- About this task -
Produce a verbatim copy of the following records, leaving out all pictures.
Start of Exercise data
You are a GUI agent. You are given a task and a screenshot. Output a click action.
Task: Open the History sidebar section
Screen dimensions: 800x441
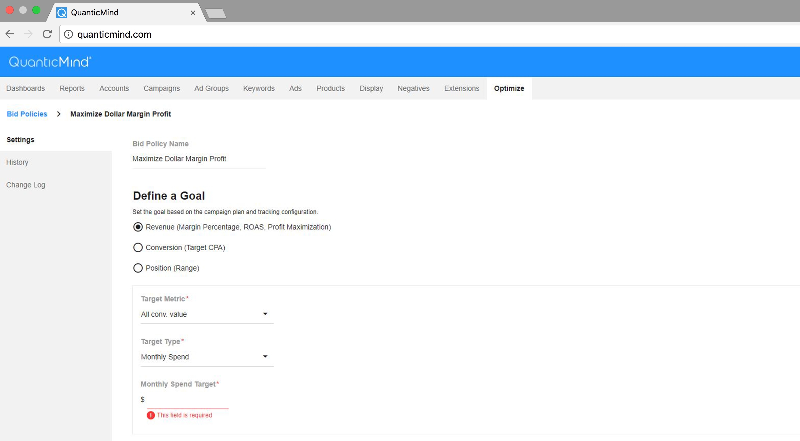pos(17,162)
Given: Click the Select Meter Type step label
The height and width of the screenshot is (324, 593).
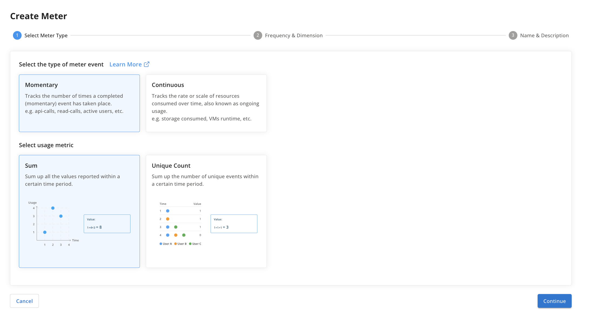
End of Exercise data
- Problem solution -
You are a GUI agent. You are given a task and a screenshot. Output a click action.
Task: Open the History sidebar section
Screen dimensions: 800x441
pos(17,162)
Given: Click the Select Meter Type step label
The height and width of the screenshot is (324, 593).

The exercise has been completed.